Pharmaceutical giant Johnson & Johnson has temporarily paused its clinical trials for a COVID-19 vaccine candidate after a participant fell ill.
The company halted the large late-stage clinical trial of a possible coronavirus vaccine due to an “unexplained illness” in one of the volunteers. It’s unclear what the illness was and whether the participant received the experimental vaccine or was given the placebo.
“Following our guidelines, the participant’s illness is being reviewed and evaluated by the ENSEMBLE independent Data Safety Monitoring Board (DSMB) as well as our internal clinical and safety physicians,” Johnson & Johnson said in a statement Monday announcing the pause.
“Adverse events - illnesses, accidents, etc. - even those that are serious, are an expected part of any clinical study, especially large studies,” the statement said.
Clinical trials are often resumed quickly after the illness is found not to be a serious health risk.

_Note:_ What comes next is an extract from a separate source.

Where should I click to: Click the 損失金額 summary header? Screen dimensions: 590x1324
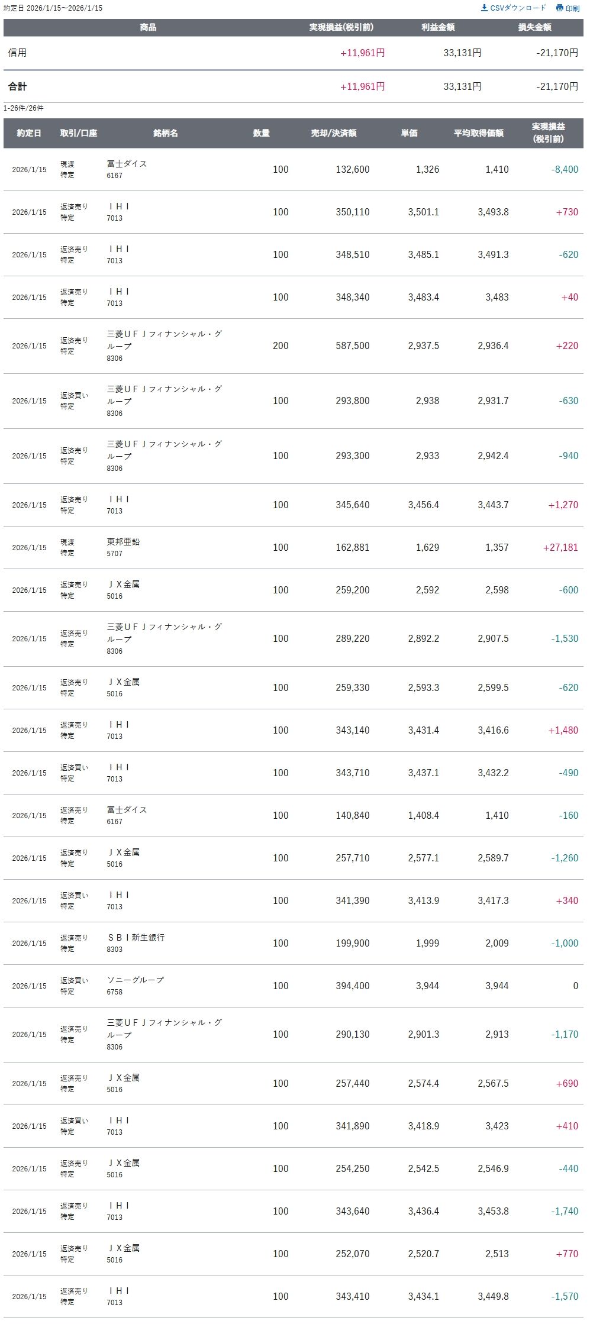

The experimental vaccine developed by the company’s subsidiary, Janssen Pharmaceutical Companies, went into phase three trials last month with 60,000 participants.
It’s the fourth vaccine in the U.S. to enter late-stage trials, trailing candidates developed by Pfizer/BioNTech, Moderna and AstraZeneca.
Unlike the other vaccine candidates, Johnson & Johnson’s will require just one dose instead of two if it is proven to be safe and effective.
This is the second coronavirus vaccine trial to be paused in the U.S.
Two participants in AstraZeneca’s coronavirus vaccine trial became seriously ill after receiving the vaccine, prompting the trial to be paused twice. The trial was most recently paused last month and has yet to continue in the U.S.
Health officials have projected that a safe and effective coronavirus vaccine could be made available to high risk groups before the year is out. A vaccine isn’t likely to be broadly available to all Americans until several months into 2021.